[Passage given]
--

Confusion about proper drive removal ?

Status
Not open for further replies.
Joined
Nov 11, 2014
Messages
1,174
I read in the FreeNAS manual and other guides as well about the proper way to replace drive.

It seems you can't just pull the drive like a drobo while running and put it back .You have to properly put the disk offline first to let the system know you are swapping failed drive to prevent issues,but in real world situation when drive suddenly dies without notice while running, what happens then ? How that will be ok ?

I am little confused here if somebody can shed some light will be appreciated a lot ?


P.S. We are talking about redundant array situation let's say in RAIDZ with 3 drives.
 
D

dlavigne

Guest
In real world situation you follow the steps in the Guide... If you have redundancy, the pool will continue to work in a degraded state until the resilvering completes. Assuming the maximum amount of allowed disks doesn't fail.
 

Ericloewe

Server Wrangler
Moderator
Joined
Feb 15, 2014
Messages
20,194
If the disk fails, two things may happen:

It's not been offlined automatically and you'll be able to offline it.

or

It's been automatically offlined and doesn't need to be manually offlined.

Follow the manual to the letter and it'll be fine.
 
Joined
Nov 11, 2014
Messages
1,174
So if I understand this right I can still pull the drive from the bay while it's working ( to simulate instant drive fail) and then go to the gui and offline it ?
 

Starpulkka

Contributor
Joined
Apr 9, 2013
Messages
179
no =) im glad that you clearly practise this before you have any valuable data on those raidz2 as raidz1 is not suggested at all and raidz2 requires 4 hdd to be used..
Code:
Well here it goes. i might miss this even myself thats why you always look what manual says. As in freenas 8 this would have to do much differently
0. Tell users that server is offlimits at moment (company where i am working  we do this by knockin door to door and talk to persons in room) (And if someone says server is down say "it's newer down, its offlimits at moment"

--

[Data excerpts]
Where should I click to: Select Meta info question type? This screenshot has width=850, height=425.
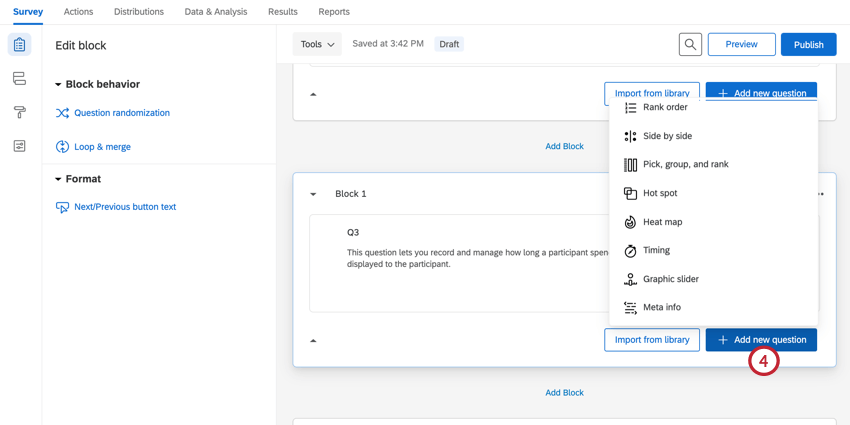click(661, 307)
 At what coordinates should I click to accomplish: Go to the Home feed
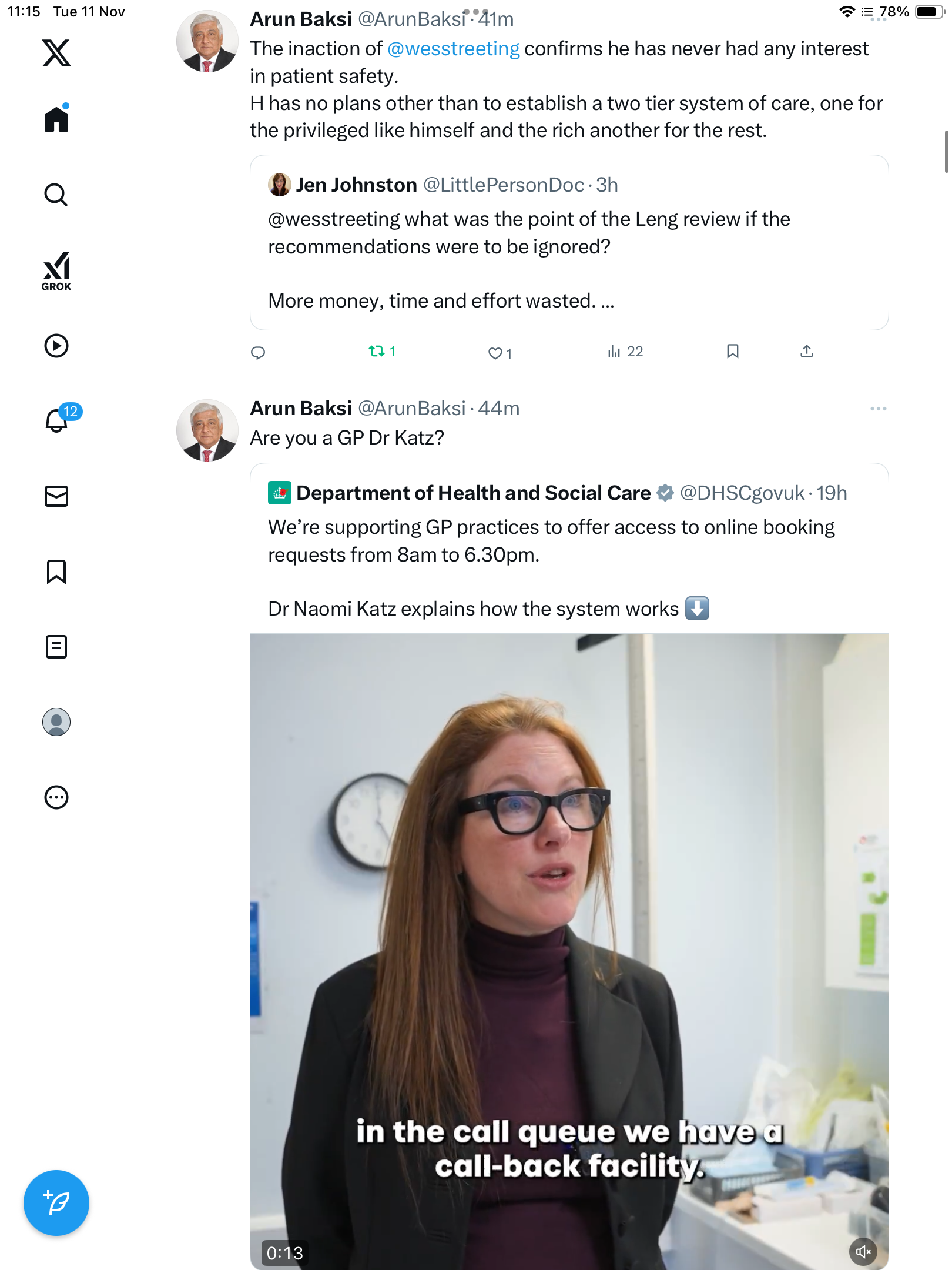click(x=56, y=119)
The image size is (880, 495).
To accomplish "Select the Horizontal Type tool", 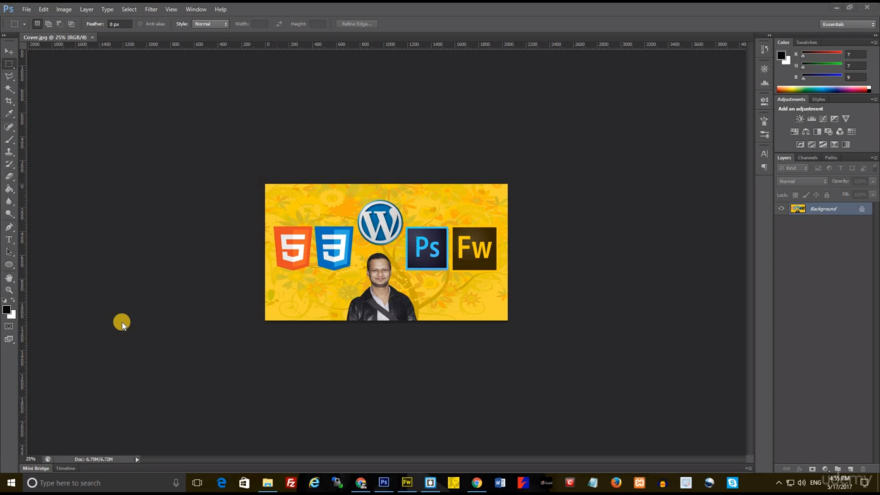I will pos(10,240).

--

[Problem] Resume the forum thread on replacing a FreeNAS drive, picking up right after its final line. The data that comes after the thread isn't needed for anything here.

[Output of the exercise]
1. shuddown nas
2. rip that hdd off. (and i really do hope that you looked before that hdd serial is right what you have to take off)
3. start nas and see what zpool status says, gui might not even notice it yet.. offline that bad hdd
4.take notes or pictures or what ever makes you remember what nas currently says..
5.shutdown nas
6. build other nas or use that nas without other hdds plugged in and plugin that "failed" hdd on machine and start another freenas
7. type zpool labelclear /dev/whatever (dont do this if you have other valuable zfs pool hdds plugged)
(you have clear "failed" hdd so zfs dont get nervous if you try give old hdd to it.
8. if nas not allows this type sysctl kern.geom.debugflags=0x10 and do 7. again
9. that hdd should be now cleared what pool it belonged
10. rip usb stick off and put orignal in place and plugin all hdds in place and press start button
11.If nas shows that old hdd is offline then continue what manual says


Of course if you plan really change hdd to brand new then you dont need labelclear to clean old hdd.

And if someone else looks, this is not proper replace method, as normally you should first offline a disk before rip it off like manual suggest.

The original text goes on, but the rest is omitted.